-- Text shown --
....................
For now, though, it’s worth it.
Fostering a small community gives Oson purpose.
“I’m really helping,” he said.
Oson and his companions store items for other homeless people that can’t be lugged from place to place. They keep watch over one another’s belongings when they leave the camp. They often sit together and talk.
“Under here it’s not like the other [encampments],” Cotterman said. “It seems like the others are always ripping each other apart and fighting. Here we get along and we look out for each other.”
That includes short-term visitors.
On my first visit to Oson’s place two weeks ago, I met Curtis Rodgers. He was living under the bridge for a few days after El Niño rains flooded his camp along the riverbed.
Rodgers said he immediately went to see Oson, who offered refuge from the rain.
“Here is a lot better because you’re not out in the elements,” Rodgers said.
The rains brought uncertainty for the bridge encampment, too.
The Friars Road bridge is surrounded by two large apartment complexes, and the development manager for one of them feared the area could be flooded.
Civita residents also told property managers they were concerned about frequent comings and goings from Oson’s encampment and shopping carts left around it, said Mark Radelow, the Sudberry Properties vice president who oversees Civita.
In December, Radelow hired the nonprofit Alpha Project to clean up trash that had piled up in the area and to talk to Oson and others about relocating before rains hit. They offered to connect the group with services and gave them items to shield them from the rain.
....................
-- Dataset section --
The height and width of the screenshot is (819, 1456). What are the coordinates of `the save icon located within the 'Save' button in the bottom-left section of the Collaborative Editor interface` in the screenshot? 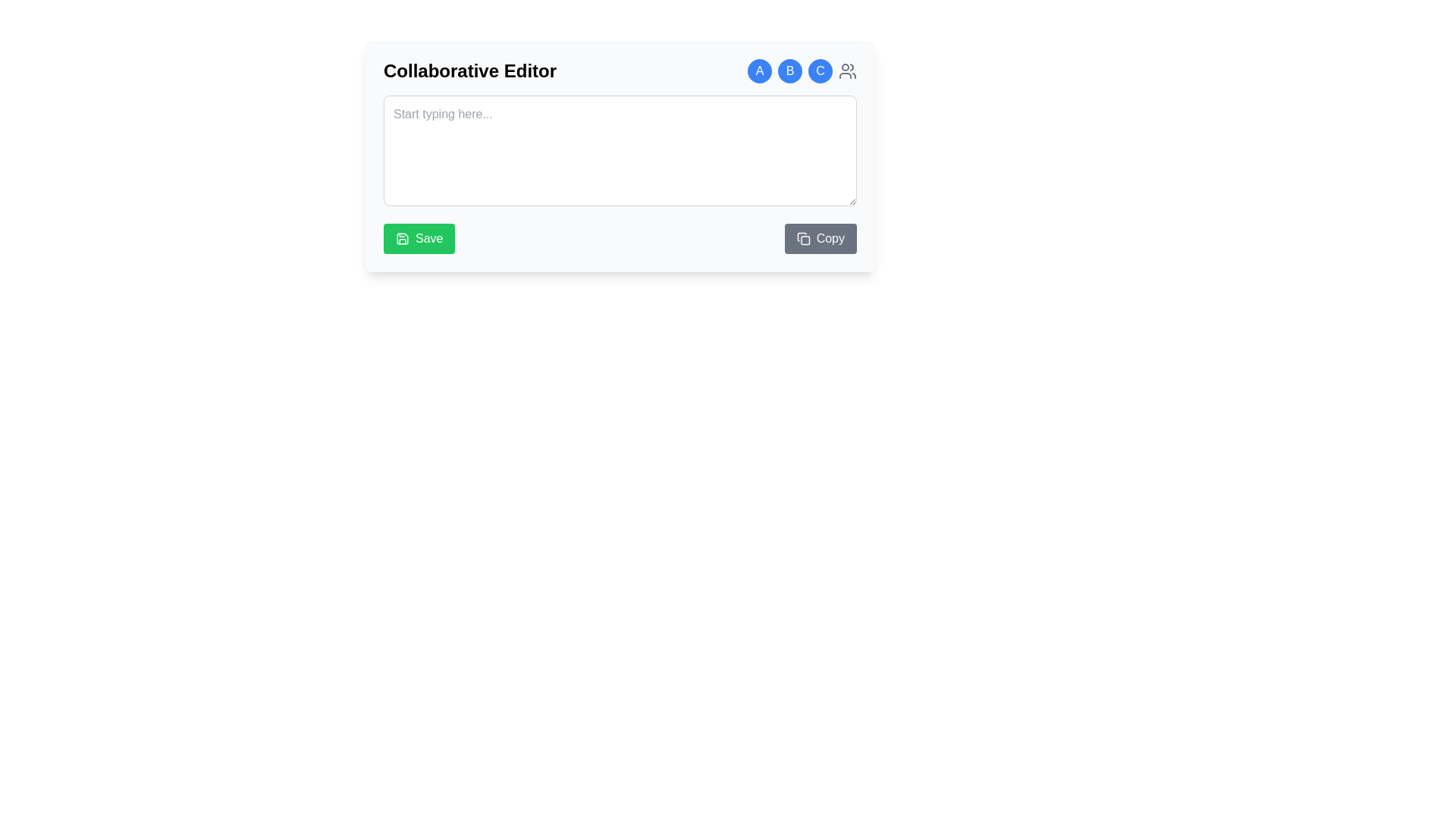 It's located at (403, 239).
....................
-- Short problem --
Answer these questions from the text about the Friars Road bridge encampment.
(a) What caused Curtis Rodgers to stay under the bridge for a few days?
(b) Who hired the nonprofit Alpha Project, and in what month?
(c) What do Oson and his companions store for other homeless people?

-- Complete answer --
(a) El Niño rains flooded his camp along the riverbed.
(b) Mark Radelow, the Sudberry Properties vice president who oversees Civita, hired it in December.
(c) Items that can't be lugged from place to place.